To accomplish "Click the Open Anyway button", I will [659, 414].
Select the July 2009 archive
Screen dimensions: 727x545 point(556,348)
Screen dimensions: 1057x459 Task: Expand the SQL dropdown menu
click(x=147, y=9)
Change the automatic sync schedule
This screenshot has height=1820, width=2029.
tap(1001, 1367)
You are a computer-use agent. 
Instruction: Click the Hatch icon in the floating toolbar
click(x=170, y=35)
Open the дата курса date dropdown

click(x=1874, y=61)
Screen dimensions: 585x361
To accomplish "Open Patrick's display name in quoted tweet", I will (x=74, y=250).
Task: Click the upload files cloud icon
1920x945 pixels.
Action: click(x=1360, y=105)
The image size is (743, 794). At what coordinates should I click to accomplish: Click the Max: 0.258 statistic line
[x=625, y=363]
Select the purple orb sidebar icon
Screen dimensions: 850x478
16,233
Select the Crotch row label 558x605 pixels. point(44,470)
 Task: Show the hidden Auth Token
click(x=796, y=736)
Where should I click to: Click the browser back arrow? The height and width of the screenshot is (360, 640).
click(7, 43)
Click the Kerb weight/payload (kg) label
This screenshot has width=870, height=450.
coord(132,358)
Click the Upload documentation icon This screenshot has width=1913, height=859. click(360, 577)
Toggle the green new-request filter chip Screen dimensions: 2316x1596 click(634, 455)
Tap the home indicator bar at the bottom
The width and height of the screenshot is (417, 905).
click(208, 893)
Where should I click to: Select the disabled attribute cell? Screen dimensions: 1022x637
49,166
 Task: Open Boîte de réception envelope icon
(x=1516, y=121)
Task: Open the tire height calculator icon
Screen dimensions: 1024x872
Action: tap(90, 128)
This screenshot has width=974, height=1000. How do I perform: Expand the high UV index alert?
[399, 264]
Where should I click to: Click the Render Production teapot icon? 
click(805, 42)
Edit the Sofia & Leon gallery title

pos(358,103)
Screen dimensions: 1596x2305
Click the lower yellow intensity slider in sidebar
- - - - -
Instructions for the task: Report every line in the data that holds "will", copying each one.

Task output:
To accomplish "Click the Open Anyway button", I will [659, 414].
To accomplish "Open Patrick's display name in quoted tweet", I will (x=74, y=250).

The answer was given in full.